> **Your goal**
Update the data between the lines holding "I will pos(546,42)." and "I will pos(260,327).", inclusive, changing every "To accomplish" to "To carry out" and leaving everything else as it is. Return only those lines.

——————

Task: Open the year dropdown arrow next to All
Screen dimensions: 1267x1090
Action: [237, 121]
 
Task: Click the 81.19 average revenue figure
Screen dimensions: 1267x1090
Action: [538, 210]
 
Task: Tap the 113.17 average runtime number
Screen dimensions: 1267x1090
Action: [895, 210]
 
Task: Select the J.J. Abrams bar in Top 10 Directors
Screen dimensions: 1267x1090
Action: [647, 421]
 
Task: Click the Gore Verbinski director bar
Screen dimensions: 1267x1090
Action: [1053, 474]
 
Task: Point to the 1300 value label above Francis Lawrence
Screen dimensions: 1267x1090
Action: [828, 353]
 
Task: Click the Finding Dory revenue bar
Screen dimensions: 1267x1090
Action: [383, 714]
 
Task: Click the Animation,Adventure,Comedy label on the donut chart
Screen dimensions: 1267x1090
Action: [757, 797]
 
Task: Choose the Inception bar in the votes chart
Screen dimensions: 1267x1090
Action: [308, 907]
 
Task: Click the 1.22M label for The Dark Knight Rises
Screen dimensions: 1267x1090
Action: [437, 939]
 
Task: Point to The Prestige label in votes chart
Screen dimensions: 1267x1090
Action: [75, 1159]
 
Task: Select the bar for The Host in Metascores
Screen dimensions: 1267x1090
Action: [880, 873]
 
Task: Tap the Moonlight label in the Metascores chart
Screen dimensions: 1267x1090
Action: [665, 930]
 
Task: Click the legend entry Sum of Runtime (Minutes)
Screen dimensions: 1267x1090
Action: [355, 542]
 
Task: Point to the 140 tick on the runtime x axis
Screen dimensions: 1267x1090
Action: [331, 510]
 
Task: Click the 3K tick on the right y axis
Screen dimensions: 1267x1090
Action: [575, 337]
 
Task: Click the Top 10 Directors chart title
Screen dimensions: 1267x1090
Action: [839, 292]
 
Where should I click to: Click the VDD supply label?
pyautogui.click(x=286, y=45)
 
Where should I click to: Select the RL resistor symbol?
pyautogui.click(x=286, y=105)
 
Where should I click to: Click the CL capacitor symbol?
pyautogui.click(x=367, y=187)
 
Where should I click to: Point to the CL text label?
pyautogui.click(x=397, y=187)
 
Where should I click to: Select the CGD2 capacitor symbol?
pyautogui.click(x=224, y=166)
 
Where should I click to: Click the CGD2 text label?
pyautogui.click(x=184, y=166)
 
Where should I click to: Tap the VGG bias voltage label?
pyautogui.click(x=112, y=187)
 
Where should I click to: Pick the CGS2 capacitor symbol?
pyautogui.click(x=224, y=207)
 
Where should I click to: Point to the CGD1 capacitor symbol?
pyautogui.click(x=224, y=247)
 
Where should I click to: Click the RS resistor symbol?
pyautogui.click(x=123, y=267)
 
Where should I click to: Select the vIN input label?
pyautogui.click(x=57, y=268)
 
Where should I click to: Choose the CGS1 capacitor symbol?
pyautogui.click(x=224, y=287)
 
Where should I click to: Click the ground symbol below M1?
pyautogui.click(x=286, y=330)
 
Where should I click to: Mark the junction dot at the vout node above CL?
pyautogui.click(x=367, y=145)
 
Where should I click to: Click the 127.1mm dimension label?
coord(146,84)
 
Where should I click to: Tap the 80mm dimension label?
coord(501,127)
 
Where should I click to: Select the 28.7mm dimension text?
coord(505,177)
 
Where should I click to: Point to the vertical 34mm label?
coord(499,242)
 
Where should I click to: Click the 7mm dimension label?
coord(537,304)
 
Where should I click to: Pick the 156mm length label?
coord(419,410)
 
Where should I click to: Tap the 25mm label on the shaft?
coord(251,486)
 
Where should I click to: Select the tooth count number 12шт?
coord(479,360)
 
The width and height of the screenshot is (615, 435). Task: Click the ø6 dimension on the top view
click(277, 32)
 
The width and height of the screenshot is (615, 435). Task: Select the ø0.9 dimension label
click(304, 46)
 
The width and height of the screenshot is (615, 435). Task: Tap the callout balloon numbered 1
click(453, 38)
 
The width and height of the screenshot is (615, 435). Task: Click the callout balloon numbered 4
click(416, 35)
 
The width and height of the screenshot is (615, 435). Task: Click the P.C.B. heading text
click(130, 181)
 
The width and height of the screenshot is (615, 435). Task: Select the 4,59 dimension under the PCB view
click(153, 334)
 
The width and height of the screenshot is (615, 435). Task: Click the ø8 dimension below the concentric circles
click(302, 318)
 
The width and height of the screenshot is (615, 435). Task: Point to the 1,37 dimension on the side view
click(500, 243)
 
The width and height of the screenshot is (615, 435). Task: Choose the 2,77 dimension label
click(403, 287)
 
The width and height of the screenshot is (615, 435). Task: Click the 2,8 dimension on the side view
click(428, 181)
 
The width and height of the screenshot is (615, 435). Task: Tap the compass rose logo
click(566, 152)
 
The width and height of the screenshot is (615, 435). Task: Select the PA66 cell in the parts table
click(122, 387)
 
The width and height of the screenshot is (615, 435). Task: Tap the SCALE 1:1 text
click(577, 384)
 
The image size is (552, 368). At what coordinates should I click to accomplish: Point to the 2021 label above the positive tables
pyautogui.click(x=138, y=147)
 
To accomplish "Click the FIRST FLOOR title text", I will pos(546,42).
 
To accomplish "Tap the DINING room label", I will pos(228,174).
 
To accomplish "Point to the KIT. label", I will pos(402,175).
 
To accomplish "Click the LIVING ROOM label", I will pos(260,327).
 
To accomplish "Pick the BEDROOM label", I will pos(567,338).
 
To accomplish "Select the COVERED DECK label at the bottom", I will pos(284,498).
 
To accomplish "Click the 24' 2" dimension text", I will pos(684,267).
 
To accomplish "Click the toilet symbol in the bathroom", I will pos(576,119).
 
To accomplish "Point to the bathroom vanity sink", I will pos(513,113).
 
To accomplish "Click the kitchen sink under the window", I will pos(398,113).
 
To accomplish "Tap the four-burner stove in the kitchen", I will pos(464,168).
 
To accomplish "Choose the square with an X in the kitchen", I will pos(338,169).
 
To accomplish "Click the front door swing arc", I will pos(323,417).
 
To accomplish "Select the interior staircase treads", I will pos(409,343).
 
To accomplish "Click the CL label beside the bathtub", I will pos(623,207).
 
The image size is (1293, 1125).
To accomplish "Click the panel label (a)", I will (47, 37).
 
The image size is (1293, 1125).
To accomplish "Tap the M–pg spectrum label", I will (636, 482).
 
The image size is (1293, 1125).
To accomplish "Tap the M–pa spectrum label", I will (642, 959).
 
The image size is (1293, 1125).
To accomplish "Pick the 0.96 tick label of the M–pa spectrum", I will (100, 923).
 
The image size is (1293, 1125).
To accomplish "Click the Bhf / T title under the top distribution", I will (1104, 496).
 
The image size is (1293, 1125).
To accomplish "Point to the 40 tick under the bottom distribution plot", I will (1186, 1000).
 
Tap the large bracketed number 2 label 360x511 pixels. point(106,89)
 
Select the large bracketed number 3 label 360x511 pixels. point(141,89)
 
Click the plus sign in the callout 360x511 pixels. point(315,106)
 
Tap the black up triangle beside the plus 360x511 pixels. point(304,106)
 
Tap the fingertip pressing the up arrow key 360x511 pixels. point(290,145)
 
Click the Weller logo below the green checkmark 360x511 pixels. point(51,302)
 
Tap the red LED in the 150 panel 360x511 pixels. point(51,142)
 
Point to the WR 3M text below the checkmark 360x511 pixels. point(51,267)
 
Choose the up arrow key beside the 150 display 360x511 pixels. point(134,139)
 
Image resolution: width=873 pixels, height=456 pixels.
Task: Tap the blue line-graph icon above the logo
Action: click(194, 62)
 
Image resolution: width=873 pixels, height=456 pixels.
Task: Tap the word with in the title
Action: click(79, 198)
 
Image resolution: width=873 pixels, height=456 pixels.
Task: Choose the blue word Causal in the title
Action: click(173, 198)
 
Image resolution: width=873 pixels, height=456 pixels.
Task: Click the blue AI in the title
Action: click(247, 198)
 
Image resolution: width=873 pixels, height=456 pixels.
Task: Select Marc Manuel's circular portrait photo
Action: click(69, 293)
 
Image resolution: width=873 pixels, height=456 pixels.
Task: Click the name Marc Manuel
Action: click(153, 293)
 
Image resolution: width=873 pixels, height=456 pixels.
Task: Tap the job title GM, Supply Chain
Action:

——————

> **Solution for this exercise**
To carry out "Click the FIRST FLOOR title text", I will pos(546,42).
 
To carry out "Tap the DINING room label", I will pos(228,174).
 
To carry out "Point to the KIT. label", I will pos(402,175).
 
To carry out "Click the LIVING ROOM label", I will pos(260,327).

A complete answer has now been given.